§ Source document:
* * * * * * * * *

Co-founder and CEO, DeepMind

This work is another powerful example of how machine learning and expert communities can come together to tackle grand challenges and accelerate scientific discovery. Our team is hard at work applying this approach to fields as diverse as quantum chemistry, pure mathematics, material design, weather forecasting, and more, to solve fundamental problems and ensure AI benefits humanity.

Learning when data is hard to acquire

Research into nuclear fusion is currently limited by researchers’ ability to run experiments. While there are dozens of active tokamaks around the world, they’re expensive machines and in high demand. For example, TCV can only sustain the plasma in a single experiment for up to three seconds, after which it needs 15 minutes to cool down and reset before the next attempt. Not only that, multiple research groups often share use of the tokamak, further limiting the time available for experiments.

Given the current obstacles to access a tokamak, researchers have turned to simulators to help advance research. For example, our partners at EPFL have built a powerful set of simulation tools that model the dynamics of tokamaks. We were able to use these to allow our RL system to learn to control TCV in simulation and then validate our results on the real TCV, showing we could successfully sculpt the plasma into the desired shapes. Whilst this is a cheaper and more convenient way to train our controllers; we still had to overcome many barriers. For example, plasma simulators are slow and require many hours of computer time to simulate one second of real time. In addition, the condition of TCV can change from day to day, requiring us to develop algorithmic improvements, both physical and simulated, and to adapt to the realities of the hardware.

Success by prioritising simplicity and flexibility

Existing plasma-control systems are complex, requiring separate controllers for each of TCV’s 19 magnetic coils. Each controller uses algorithms to estimate the properties of the plasma in real time and adjust the voltage of the magnets accordingly. In contrast, our architecture uses a single neural network to control all of the coils at once, automatically learning which voltages are the best to achieve a plasma configuration directly from sensors.

As a demonstration, we first showed that we could manipulate many aspects of the plasma with a single controller.

The controller trained with deep reinforcement learning steers the plasma through multiple phases of an experiment. On the left, there is an inside view in the tokamak during the experiment. On the right, you can see the reconstructed plasma shape and the target points we wanted to hit. (credit: DeepMind & SPC/EPFL)

* * * * * * * * *

§ Dataset content:
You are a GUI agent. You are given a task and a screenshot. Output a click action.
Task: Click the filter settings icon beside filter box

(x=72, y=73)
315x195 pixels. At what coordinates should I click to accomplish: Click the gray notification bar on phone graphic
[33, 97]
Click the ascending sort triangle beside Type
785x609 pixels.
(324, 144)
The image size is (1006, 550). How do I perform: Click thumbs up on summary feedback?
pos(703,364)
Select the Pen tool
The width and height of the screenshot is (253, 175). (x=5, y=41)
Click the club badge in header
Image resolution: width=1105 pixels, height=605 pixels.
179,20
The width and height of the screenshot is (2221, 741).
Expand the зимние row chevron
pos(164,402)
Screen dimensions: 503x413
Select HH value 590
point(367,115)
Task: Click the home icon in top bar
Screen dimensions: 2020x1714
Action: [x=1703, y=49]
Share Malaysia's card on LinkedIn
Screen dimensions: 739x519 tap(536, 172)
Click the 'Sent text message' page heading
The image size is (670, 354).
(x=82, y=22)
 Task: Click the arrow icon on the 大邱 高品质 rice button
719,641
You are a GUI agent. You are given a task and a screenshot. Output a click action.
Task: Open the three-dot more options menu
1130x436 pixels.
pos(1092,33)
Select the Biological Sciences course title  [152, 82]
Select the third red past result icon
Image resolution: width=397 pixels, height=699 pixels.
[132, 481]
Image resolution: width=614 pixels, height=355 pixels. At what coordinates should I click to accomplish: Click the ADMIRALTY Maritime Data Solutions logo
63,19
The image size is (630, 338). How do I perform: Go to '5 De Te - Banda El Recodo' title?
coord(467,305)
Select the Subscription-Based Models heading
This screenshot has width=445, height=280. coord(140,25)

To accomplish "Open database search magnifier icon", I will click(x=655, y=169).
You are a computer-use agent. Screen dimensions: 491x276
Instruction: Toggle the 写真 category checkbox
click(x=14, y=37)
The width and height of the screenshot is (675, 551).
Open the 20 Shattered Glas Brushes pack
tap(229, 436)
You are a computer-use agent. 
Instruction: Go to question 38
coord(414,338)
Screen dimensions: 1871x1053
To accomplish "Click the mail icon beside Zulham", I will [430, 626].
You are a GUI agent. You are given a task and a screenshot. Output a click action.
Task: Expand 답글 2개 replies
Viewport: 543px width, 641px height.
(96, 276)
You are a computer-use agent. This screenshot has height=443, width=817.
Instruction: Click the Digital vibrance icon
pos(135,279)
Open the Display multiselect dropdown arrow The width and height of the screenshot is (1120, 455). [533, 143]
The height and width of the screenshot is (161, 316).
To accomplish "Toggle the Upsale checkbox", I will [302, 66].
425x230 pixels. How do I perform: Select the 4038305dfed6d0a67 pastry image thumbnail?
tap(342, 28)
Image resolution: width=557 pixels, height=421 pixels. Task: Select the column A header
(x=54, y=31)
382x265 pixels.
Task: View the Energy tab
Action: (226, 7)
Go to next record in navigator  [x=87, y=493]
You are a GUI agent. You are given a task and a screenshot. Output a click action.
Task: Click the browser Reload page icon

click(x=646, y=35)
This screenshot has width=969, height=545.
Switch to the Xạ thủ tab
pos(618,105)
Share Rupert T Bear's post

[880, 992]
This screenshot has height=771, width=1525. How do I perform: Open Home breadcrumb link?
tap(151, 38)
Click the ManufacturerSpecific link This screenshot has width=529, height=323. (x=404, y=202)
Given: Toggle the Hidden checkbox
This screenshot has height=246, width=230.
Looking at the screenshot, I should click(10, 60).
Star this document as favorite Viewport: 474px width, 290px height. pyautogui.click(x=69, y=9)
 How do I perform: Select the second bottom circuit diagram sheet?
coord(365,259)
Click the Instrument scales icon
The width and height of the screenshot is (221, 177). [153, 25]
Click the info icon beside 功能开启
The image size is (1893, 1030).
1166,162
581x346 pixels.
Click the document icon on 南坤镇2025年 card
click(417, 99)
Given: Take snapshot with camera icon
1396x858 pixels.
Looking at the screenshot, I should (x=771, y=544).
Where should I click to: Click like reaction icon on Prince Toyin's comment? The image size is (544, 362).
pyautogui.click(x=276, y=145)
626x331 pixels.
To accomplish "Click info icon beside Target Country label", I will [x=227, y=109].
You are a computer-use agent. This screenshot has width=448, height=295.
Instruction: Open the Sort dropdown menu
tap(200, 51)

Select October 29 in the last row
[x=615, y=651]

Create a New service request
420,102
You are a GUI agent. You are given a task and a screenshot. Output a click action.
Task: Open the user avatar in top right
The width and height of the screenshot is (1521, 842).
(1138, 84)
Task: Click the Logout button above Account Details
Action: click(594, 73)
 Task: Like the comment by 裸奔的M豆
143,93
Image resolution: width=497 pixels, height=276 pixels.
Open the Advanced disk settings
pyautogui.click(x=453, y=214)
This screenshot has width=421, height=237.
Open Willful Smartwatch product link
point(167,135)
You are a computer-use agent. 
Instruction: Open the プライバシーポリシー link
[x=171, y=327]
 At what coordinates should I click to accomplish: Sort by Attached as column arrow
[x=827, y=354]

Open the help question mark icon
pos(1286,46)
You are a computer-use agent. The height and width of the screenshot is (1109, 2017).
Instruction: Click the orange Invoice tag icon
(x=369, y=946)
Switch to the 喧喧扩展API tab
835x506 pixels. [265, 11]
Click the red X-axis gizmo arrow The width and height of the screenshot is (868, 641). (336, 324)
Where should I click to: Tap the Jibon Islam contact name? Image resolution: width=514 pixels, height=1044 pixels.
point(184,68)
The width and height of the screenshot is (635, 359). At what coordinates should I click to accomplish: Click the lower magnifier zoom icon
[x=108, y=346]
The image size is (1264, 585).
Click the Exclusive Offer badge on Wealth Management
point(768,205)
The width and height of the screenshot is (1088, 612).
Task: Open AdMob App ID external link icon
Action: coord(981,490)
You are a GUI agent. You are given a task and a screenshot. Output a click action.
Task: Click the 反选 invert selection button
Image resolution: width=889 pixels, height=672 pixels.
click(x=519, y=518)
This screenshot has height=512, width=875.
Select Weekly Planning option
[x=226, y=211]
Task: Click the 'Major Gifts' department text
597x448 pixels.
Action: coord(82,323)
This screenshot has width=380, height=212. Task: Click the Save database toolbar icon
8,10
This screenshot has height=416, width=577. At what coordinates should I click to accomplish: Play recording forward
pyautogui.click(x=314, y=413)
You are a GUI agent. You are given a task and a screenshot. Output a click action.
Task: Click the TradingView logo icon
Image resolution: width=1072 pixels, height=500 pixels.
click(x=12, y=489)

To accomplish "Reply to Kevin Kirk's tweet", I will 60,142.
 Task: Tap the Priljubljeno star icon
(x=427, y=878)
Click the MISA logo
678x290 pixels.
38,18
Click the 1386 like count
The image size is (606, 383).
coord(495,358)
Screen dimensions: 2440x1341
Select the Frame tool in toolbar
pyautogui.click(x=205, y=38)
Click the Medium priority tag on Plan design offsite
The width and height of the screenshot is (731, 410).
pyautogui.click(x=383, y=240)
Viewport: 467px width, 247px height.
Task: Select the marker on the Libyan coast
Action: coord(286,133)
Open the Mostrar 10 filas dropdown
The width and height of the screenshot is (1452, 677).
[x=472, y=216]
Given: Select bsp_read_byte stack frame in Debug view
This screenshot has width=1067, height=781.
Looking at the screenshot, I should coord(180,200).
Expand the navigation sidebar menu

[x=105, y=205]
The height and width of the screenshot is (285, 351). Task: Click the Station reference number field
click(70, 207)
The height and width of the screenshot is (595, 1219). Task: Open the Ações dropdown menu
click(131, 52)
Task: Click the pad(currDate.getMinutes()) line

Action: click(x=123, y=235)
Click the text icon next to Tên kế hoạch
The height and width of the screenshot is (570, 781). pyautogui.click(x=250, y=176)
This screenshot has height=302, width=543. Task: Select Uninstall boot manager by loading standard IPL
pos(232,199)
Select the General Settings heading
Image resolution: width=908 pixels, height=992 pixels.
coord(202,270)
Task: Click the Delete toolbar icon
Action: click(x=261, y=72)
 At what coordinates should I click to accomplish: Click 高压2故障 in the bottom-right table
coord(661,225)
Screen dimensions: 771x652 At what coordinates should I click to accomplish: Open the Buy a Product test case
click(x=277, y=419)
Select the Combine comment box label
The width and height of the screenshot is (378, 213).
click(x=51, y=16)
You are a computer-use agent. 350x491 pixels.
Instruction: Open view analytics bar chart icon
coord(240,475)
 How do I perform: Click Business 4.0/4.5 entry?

* * * * * * * * *

§ Your tasks:
(A) Answer these questions from the tokamak article:
(i) For how long can TCV sustain the plasma in a single experiment?
(ii) How many magnetic coils does TCV have?
(iii) Who built the simulation tools that model the dynamics of tokamaks?
(B) Please rewrite part of the records as a JSON list of strings, one string per line, with blank lines left out. Begin at the line of the records that has "The height and width of the screenshot is (595, 1219).", and stop after the last line of the records.
The records are unrelated to the tokamak article.

§ Answers to each task:
(A)
(i) Up to three seconds.
(ii) 19.
(iii) The partners at EPFL.

(B)
[
  "The height and width of the screenshot is (595, 1219). Task: Open the Ações dropdown menu",
  "click(131, 52)",
  "Task: Click the pad(currDate.getMinutes()) line",
  "Action: click(x=123, y=235)",
  "Click the text icon next to Tên kế hoạch",
  "The height and width of the screenshot is (570, 781). pyautogui.click(x=250, y=176)",
  "This screenshot has height=302, width=543. Task: Select Uninstall boot manager by loading standard IPL",
  "pos(232,199)",
  "Select the General Settings heading",
  "Image resolution: width=908 pixels, height=992 pixels.",
  "coord(202,270)",
  "Task: Click the Delete toolbar icon",
  "Action: click(x=261, y=72)",
  " At what coordinates should I click to accomplish: Click 高压2故障 in the bottom-right table",
  "coord(661,225)",
  "Screen dimensions: 771x652 At what coordinates should I click to accomplish: Open the Buy a Product test case",
  "click(x=277, y=419)",
  "Select the Combine comment box label",
  "The width and height of the screenshot is (378, 213).",
  "click(x=51, y=16)",
  "You are a computer-use agent. 350x491 pixels.",
  "Instruction: Open view analytics bar chart icon",
  "coord(240,475)",
  " How do I perform: Click Business 4.0/4.5 entry?"
]